WORK ORDER: Please copy each line of the data that includes the string "agent".

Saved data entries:
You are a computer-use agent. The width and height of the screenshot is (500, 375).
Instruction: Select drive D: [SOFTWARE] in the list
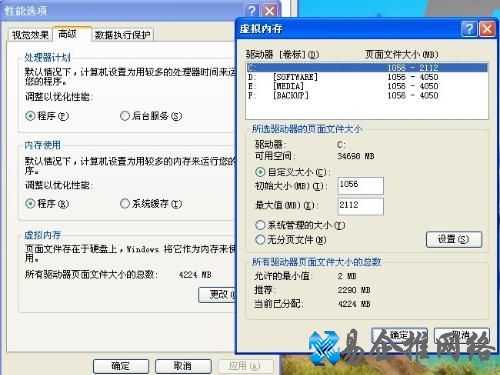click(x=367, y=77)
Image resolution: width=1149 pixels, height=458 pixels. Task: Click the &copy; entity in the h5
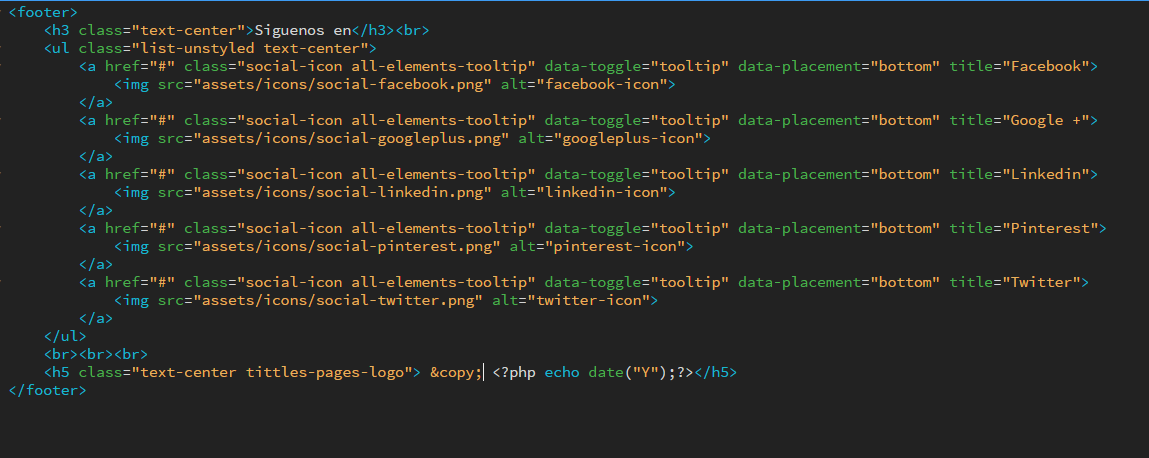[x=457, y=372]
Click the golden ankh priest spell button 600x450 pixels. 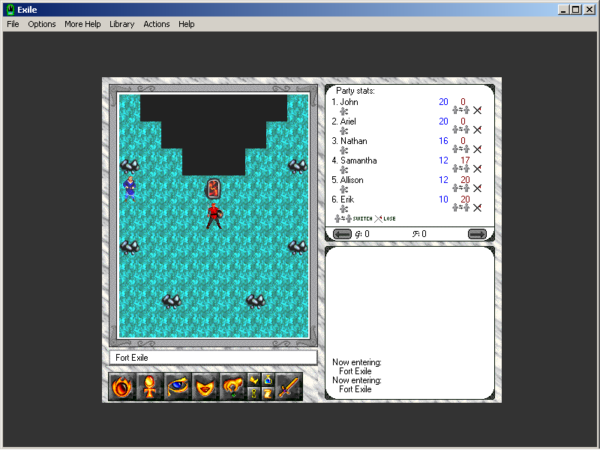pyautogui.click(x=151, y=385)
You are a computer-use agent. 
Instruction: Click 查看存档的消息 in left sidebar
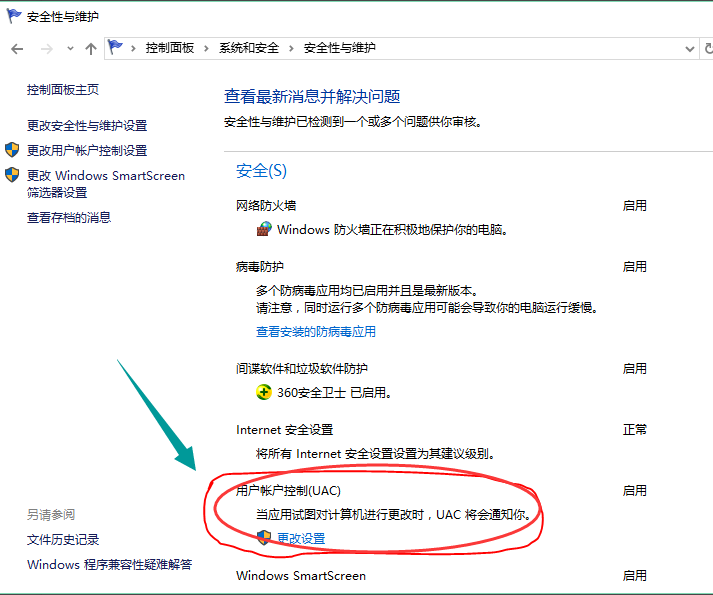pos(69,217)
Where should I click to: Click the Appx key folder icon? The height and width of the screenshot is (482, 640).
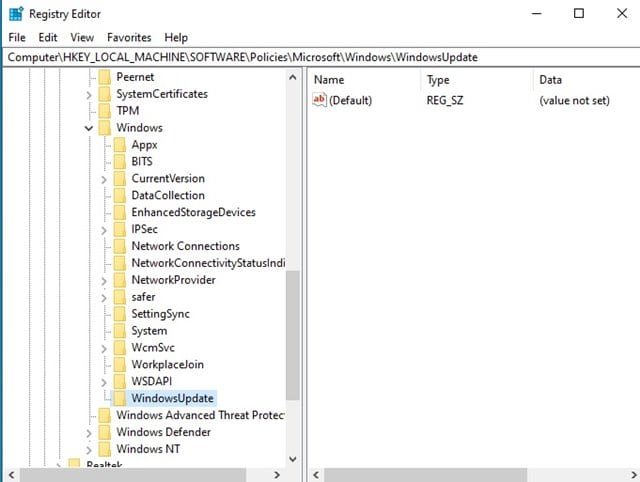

SOLUTION TO THIS TASK:
You are a computer-use agent. The width and height of the screenshot is (500, 375).
You are a computer-use agent. 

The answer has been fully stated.